** Work request **
State the number of lines in the material below that contain the word "computer", without any other text.

--------------------

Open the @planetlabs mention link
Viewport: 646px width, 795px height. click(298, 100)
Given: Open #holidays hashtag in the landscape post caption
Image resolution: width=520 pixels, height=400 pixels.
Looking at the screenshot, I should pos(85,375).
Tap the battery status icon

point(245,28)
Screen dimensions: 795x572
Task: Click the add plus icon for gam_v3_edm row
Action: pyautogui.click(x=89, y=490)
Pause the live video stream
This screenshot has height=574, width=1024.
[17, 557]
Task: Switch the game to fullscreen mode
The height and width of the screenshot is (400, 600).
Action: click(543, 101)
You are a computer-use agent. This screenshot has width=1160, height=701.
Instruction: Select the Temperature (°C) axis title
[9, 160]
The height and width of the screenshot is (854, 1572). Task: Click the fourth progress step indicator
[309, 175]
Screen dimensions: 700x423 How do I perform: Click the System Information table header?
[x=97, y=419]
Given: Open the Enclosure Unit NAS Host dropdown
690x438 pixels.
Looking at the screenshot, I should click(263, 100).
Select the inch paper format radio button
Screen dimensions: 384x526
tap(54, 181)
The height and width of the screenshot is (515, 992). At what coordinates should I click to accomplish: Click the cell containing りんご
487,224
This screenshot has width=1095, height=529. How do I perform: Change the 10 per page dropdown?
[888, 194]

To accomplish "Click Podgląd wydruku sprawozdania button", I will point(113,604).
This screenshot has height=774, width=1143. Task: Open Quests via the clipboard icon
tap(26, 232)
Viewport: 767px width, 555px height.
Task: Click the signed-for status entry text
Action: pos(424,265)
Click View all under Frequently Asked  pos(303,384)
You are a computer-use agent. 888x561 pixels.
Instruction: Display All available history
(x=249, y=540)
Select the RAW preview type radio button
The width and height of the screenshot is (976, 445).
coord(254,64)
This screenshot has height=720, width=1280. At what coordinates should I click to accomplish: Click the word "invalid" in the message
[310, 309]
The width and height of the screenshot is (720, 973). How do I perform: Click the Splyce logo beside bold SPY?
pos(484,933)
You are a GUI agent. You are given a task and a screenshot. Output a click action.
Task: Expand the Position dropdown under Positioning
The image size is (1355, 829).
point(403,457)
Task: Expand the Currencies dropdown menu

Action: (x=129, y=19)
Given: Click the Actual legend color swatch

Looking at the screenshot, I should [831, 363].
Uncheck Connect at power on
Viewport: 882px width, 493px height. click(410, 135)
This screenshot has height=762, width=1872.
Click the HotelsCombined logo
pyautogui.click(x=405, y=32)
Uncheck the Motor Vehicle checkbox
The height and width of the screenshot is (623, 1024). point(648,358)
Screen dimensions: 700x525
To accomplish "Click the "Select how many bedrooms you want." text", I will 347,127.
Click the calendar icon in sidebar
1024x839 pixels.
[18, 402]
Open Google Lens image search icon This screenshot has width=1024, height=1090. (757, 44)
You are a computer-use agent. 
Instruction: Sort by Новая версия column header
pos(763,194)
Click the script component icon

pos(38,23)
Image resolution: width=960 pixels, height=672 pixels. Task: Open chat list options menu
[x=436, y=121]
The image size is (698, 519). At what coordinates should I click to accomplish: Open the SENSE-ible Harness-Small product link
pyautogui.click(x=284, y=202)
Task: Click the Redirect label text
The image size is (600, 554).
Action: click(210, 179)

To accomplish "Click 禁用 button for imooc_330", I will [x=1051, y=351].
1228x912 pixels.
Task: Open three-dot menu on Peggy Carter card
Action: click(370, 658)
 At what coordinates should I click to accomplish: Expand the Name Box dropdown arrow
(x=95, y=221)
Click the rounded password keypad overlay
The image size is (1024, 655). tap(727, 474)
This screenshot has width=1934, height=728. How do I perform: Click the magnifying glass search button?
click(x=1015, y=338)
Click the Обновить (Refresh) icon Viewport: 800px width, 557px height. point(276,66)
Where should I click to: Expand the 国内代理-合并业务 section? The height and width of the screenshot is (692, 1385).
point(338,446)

--------------------

** Solution to this task **
3